Once you find the line with "Click the アイコン insert button" in the data that follows, repeat it and every line after it exactly, through the line with "Select the first".
[RECORDS SUPPLIED Boundary: Start]
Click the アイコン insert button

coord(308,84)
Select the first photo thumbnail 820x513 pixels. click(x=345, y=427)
[RECORDS SUPPLIED Boundary: End]
[RECORDS SUPPLIED Boundary: Start]
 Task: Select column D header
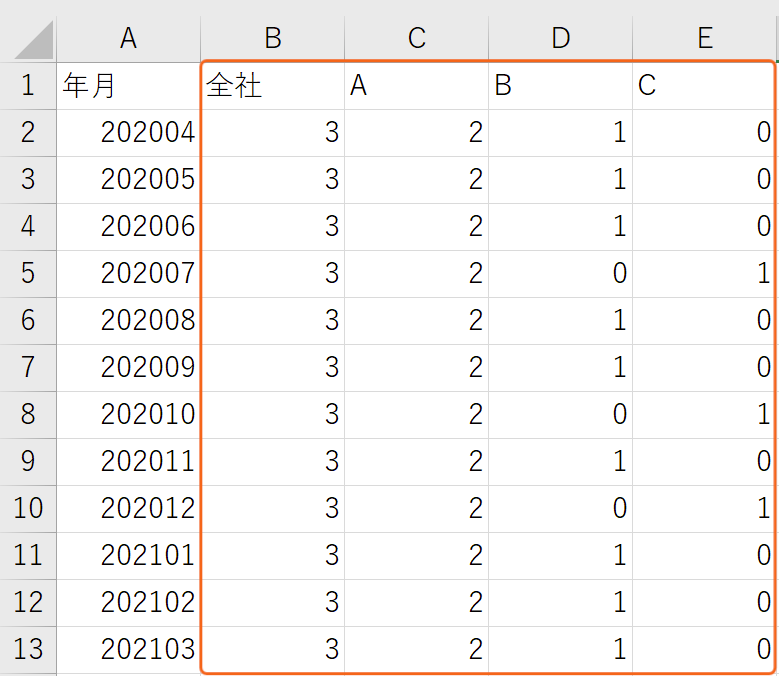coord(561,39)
[RECORDS SUPPLIED Boundary: End]
TASK RESPONSE:
Click the アイコン insert button

coord(308,84)
Select the first photo thumbnail 820x513 pixels. click(x=345, y=427)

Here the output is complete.